- [Your task]: The required output is the exact run of lines below that opens at the line with "Industrivej 19b (187, 1873)" and closes at the line with "Contact FNA (432, 41)".

- [Stored records]:
------------------------

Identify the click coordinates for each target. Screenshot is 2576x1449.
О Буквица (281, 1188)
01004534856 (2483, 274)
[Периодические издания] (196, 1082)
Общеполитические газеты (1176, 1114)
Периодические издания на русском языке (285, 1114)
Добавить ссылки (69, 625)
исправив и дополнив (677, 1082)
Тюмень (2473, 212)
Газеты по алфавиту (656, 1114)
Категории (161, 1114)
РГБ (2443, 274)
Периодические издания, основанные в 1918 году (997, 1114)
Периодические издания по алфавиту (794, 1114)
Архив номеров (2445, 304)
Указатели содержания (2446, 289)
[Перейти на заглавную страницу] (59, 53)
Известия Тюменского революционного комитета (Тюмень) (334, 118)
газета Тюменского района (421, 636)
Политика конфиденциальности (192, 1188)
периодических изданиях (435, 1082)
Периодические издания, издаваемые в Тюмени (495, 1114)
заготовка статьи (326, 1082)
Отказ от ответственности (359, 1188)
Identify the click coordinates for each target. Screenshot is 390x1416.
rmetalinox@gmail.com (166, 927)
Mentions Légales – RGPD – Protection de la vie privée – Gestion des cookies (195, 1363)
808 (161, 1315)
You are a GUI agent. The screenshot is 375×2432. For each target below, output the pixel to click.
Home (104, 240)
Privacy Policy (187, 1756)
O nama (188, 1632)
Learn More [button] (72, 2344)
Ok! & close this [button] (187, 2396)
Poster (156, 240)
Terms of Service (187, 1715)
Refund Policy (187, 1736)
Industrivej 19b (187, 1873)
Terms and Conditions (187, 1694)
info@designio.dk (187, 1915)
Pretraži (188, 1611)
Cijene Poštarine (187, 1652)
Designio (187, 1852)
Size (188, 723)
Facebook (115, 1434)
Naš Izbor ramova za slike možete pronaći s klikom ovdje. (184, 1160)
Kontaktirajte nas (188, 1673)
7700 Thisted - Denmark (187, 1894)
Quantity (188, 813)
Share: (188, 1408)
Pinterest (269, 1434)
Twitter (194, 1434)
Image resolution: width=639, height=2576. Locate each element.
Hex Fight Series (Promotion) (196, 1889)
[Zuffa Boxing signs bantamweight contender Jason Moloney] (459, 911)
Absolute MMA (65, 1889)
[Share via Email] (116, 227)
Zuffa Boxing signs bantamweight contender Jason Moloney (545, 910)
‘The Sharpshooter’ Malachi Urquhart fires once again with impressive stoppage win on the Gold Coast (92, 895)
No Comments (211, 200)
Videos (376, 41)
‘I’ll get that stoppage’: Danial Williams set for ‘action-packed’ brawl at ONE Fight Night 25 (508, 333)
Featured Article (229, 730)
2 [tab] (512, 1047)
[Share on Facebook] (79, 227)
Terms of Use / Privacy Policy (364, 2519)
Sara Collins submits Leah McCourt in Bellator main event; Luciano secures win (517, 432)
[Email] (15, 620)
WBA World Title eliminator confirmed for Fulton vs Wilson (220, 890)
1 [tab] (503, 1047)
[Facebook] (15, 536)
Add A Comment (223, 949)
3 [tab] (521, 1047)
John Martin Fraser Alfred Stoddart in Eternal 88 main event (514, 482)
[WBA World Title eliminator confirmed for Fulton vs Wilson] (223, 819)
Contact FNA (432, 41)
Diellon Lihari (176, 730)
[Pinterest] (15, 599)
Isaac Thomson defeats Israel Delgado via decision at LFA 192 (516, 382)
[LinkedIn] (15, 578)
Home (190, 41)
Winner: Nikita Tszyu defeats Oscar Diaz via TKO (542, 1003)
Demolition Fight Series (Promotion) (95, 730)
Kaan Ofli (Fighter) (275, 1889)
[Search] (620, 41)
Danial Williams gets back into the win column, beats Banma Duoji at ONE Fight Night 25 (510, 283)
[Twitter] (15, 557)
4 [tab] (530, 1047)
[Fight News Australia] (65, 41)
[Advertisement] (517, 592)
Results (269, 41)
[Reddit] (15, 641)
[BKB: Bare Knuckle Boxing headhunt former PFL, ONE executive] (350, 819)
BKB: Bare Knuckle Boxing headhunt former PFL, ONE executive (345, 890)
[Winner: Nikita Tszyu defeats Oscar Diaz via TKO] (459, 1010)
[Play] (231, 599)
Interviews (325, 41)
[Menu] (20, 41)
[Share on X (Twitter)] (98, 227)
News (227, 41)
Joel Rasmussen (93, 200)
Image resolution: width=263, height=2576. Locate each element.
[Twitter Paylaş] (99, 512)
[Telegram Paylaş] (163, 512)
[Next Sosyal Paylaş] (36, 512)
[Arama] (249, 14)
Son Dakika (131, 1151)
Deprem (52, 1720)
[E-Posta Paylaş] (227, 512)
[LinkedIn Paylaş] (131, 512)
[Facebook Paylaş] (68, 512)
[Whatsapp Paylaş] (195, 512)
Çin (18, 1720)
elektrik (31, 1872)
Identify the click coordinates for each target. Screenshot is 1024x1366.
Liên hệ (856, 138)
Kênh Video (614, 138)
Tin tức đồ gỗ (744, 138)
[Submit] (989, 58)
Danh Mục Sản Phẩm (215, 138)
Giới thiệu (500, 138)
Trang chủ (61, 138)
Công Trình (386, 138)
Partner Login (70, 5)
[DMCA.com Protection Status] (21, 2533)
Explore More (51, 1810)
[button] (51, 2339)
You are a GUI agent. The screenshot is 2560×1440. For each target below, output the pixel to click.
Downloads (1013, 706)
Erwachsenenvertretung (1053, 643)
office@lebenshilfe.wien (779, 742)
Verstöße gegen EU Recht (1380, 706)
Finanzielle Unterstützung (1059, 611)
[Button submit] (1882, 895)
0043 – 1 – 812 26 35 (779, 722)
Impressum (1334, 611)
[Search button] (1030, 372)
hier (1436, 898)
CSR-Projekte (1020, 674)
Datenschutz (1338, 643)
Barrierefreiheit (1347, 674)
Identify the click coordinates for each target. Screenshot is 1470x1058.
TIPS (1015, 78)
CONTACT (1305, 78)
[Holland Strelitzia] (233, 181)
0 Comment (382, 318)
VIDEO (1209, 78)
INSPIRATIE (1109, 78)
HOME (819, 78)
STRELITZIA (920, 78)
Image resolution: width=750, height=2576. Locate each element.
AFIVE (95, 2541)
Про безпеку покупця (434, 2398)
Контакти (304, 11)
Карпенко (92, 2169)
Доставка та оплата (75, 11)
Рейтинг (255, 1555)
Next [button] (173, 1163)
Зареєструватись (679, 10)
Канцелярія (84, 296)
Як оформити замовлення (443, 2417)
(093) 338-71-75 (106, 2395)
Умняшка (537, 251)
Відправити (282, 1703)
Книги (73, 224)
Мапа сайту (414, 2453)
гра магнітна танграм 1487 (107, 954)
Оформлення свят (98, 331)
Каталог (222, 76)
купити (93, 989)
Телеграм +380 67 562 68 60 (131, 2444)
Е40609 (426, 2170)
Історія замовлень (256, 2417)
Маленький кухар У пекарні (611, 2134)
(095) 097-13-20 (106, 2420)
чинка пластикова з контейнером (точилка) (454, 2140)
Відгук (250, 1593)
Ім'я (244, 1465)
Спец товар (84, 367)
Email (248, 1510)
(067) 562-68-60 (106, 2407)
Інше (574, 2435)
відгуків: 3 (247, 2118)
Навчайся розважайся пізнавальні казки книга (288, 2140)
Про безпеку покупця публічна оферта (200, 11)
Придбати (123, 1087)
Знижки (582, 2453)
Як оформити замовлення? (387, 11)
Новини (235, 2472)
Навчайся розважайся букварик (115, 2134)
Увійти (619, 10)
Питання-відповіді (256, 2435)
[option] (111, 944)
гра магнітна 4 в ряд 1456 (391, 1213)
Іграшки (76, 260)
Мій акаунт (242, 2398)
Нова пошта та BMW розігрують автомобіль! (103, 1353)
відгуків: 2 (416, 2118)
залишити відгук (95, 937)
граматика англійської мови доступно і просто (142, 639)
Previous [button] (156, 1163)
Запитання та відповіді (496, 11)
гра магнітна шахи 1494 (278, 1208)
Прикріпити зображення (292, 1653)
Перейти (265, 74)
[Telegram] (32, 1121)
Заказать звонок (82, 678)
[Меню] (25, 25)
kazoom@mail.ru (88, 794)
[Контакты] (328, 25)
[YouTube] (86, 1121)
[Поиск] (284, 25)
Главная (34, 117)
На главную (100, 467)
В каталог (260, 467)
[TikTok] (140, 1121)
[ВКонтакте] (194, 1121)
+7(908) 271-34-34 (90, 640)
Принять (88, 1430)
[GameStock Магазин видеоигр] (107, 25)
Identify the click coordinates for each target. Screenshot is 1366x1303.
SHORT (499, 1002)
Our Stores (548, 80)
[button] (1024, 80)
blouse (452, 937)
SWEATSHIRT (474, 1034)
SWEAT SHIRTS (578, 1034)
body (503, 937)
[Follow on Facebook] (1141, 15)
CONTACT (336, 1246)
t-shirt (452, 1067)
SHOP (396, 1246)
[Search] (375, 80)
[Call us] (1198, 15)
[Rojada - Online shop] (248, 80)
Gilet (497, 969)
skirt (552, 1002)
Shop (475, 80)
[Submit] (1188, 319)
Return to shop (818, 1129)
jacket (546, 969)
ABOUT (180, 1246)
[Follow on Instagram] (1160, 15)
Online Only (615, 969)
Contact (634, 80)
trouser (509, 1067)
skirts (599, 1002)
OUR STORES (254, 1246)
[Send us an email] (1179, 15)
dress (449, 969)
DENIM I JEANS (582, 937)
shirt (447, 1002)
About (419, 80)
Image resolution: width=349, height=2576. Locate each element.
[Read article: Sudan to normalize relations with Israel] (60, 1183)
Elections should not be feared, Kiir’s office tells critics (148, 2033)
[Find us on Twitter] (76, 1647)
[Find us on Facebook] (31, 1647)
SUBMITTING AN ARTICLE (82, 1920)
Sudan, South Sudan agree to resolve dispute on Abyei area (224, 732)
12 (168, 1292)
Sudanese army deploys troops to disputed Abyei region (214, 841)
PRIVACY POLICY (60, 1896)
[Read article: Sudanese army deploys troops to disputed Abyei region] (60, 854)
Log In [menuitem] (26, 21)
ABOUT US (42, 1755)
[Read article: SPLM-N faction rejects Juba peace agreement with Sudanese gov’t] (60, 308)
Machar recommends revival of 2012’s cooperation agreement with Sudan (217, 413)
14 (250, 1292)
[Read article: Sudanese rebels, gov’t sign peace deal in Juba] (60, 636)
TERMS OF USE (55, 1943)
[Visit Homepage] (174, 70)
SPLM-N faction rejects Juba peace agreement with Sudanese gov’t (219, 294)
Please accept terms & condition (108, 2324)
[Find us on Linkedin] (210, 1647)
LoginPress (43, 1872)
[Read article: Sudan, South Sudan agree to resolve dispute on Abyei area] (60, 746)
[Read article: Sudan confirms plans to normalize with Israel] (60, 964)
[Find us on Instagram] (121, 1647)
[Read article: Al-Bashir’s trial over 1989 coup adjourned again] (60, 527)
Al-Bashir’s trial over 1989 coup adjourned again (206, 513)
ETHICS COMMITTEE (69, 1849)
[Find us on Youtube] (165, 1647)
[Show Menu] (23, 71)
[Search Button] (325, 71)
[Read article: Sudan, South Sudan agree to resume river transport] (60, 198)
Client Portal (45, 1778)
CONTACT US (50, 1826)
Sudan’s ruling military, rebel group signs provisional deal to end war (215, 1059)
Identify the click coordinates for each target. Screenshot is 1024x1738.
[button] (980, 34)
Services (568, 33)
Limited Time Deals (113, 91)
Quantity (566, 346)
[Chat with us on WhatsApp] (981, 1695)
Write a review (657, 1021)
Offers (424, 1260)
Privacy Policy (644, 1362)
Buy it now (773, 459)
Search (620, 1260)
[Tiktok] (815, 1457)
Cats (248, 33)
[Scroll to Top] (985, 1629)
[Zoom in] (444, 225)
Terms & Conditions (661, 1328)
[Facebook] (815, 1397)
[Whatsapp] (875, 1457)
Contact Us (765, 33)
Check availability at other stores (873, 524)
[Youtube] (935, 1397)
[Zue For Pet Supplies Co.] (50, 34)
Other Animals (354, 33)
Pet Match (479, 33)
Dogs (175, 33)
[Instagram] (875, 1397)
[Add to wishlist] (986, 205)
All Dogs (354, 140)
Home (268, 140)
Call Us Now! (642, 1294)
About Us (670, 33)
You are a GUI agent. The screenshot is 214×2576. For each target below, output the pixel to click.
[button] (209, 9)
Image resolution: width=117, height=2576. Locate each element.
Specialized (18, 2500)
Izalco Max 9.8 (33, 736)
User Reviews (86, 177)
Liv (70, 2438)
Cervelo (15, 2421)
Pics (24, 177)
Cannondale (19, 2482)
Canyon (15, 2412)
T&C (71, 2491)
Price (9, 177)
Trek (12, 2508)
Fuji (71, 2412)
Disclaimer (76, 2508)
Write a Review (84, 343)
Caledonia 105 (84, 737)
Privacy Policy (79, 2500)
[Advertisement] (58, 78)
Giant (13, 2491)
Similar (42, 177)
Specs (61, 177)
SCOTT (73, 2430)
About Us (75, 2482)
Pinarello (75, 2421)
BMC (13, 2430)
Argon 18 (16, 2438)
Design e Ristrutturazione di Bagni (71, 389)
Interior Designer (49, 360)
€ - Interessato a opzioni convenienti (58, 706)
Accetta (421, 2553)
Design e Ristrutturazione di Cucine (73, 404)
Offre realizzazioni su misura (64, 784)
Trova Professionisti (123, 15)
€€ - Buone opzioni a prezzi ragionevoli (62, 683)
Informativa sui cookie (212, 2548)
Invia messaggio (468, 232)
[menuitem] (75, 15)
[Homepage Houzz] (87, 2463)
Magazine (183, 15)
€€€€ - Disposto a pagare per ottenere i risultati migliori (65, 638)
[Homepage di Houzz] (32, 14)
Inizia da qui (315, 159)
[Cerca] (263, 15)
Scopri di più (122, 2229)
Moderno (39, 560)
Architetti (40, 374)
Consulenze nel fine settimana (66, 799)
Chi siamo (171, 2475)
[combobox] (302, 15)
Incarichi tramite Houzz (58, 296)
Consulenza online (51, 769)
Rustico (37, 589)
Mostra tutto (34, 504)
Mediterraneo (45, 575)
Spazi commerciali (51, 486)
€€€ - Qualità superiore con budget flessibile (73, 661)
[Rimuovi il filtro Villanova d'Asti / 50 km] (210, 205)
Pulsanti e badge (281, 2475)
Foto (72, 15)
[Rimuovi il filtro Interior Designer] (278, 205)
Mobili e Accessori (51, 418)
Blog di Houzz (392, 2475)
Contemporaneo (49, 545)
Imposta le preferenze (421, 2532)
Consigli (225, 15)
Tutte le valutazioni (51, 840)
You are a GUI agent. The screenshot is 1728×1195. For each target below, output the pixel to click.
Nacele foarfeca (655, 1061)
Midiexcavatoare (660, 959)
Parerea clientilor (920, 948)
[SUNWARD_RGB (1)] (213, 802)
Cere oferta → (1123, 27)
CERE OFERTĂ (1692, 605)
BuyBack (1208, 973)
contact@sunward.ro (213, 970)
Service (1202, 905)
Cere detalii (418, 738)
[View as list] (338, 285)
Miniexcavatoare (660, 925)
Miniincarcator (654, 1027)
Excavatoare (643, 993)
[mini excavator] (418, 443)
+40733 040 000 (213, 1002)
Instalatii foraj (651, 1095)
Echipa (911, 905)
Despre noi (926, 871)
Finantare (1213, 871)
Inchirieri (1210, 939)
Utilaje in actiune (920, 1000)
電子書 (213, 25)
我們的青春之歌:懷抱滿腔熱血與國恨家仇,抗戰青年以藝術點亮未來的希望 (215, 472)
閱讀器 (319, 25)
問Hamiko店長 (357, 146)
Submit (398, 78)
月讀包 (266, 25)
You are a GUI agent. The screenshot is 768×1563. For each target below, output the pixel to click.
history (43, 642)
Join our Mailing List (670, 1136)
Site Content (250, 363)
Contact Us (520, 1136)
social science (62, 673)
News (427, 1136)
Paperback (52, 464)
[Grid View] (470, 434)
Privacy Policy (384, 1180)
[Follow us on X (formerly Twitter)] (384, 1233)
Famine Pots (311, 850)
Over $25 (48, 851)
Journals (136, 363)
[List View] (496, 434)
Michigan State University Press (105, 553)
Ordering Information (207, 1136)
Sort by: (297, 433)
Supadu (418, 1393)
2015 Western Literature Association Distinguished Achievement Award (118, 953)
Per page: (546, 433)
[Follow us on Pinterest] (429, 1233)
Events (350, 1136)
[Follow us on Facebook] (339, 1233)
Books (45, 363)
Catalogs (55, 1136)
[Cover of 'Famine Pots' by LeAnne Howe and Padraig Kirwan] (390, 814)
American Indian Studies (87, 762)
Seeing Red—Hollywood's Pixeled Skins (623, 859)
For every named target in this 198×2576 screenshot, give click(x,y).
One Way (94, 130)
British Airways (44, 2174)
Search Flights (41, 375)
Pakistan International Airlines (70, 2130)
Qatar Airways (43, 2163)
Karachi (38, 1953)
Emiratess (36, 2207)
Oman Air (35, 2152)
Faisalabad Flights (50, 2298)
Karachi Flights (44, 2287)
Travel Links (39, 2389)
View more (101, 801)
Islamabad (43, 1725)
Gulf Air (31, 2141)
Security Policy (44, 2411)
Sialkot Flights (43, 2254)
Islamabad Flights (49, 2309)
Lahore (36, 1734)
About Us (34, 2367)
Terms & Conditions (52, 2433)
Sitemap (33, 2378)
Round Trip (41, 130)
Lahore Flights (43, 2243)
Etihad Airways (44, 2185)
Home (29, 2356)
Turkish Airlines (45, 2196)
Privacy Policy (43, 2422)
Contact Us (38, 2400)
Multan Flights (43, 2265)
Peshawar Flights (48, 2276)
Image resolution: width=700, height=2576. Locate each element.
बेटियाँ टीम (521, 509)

------------------------

- [Finished exercise]:
Industrivej 19b (187, 1873)
Terms and Conditions (187, 1694)
info@designio.dk (187, 1915)
Pretraži (188, 1611)
Cijene Poštarine (187, 1652)
Designio (187, 1852)
Size (188, 723)
Facebook (115, 1434)
Naš Izbor ramova za slike možete pronaći s klikom ovdje. (184, 1160)
Kontaktirajte nas (188, 1673)
7700 Thisted - Denmark (187, 1894)
Quantity (188, 813)
Share: (188, 1408)
Pinterest (269, 1434)
Twitter (194, 1434)
Image resolution: width=639, height=2576. Locate each element.
Hex Fight Series (Promotion) (196, 1889)
[Zuffa Boxing signs bantamweight contender Jason Moloney] (459, 911)
Absolute MMA (65, 1889)
[Share via Email] (116, 227)
Zuffa Boxing signs bantamweight contender Jason Moloney (545, 910)
‘The Sharpshooter’ Malachi Urquhart fires once again with impressive stoppage win on the Gold Coast (92, 895)
No Comments (211, 200)
Videos (376, 41)
‘I’ll get that stoppage’: Danial Williams set for ‘action-packed’ brawl at ONE Fight Night 25 (508, 333)
Featured Article (229, 730)
2 [tab] (512, 1047)
[Share on Facebook] (79, 227)
Terms of Use / Privacy Policy (364, 2519)
Sara Collins submits Leah McCourt in Bellator main event; Luciano secures win (517, 432)
[Email] (15, 620)
WBA World Title eliminator confirmed for Fulton vs Wilson (220, 890)
1 [tab] (503, 1047)
[Facebook] (15, 536)
Add A Comment (223, 949)
3 [tab] (521, 1047)
John Martin Fraser Alfred Stoddart in Eternal 88 main event (514, 482)
[WBA World Title eliminator confirmed for Fulton vs Wilson] (223, 819)
Contact FNA (432, 41)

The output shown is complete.